Key Concepts¶
Learn the fundamental concepts of DSPydantic.
What is DSPydantic?¶
DSPydantic = DSPy (DSPy language model optimization) + Pydantic (data validation).
It automatically optimizes your prompts using examples, improving extraction accuracy without manual prompt engineering.
Core Components¶
Prompter¶
The main class for extraction and optimization.
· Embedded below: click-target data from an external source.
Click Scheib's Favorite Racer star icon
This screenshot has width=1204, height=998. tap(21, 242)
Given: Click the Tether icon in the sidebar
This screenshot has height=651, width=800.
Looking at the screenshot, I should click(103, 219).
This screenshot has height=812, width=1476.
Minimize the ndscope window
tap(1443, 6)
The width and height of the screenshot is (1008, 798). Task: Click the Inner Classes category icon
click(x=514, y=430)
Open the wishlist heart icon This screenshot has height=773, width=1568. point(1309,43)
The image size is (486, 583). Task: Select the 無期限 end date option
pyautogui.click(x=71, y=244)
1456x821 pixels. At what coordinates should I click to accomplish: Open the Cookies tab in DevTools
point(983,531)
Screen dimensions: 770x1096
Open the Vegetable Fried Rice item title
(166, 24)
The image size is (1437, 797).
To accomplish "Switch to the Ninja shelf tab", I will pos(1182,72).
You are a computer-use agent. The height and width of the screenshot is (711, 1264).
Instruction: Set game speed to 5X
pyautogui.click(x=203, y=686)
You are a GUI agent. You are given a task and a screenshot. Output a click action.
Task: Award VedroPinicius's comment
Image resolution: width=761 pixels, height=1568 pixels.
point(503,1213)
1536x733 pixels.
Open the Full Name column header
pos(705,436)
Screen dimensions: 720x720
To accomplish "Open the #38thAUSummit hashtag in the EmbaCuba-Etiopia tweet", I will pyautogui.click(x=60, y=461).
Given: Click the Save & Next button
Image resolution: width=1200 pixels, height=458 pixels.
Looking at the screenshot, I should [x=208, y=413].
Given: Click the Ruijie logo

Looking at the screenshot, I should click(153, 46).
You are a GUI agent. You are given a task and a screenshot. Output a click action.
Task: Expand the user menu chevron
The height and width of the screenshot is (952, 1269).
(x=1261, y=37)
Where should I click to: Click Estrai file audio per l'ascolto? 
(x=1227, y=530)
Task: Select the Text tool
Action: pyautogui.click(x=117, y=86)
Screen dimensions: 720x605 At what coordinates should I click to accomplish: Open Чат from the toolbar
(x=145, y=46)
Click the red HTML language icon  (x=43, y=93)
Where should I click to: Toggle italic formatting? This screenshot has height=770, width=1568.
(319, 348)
from dspydantic import Prompter
prompter = Prompter(
model=MyPydanticModel,
model_id="openai/gpt-4o-mini"
)
# Optimize with examples
result = prompter.optimize(examples=examples)
# Extract from new data
extracted = prompter.run("text")
Key methods:
- optimize() — Learn from examples
- run() — Extract from new data
- predict_batch() — Batch extraction
- save() / load() — Persist for production
Example¶
Input-output pairs for optimization.
from dspydantic import Example
Example(
text="input text",
expected_output={...} # dict or Pydantic model
)
Examples teach the optimizer what good extraction looks like.
OptimizationResult¶
Returned by prompter.optimize().
result = prompter.optimize(examples=examples)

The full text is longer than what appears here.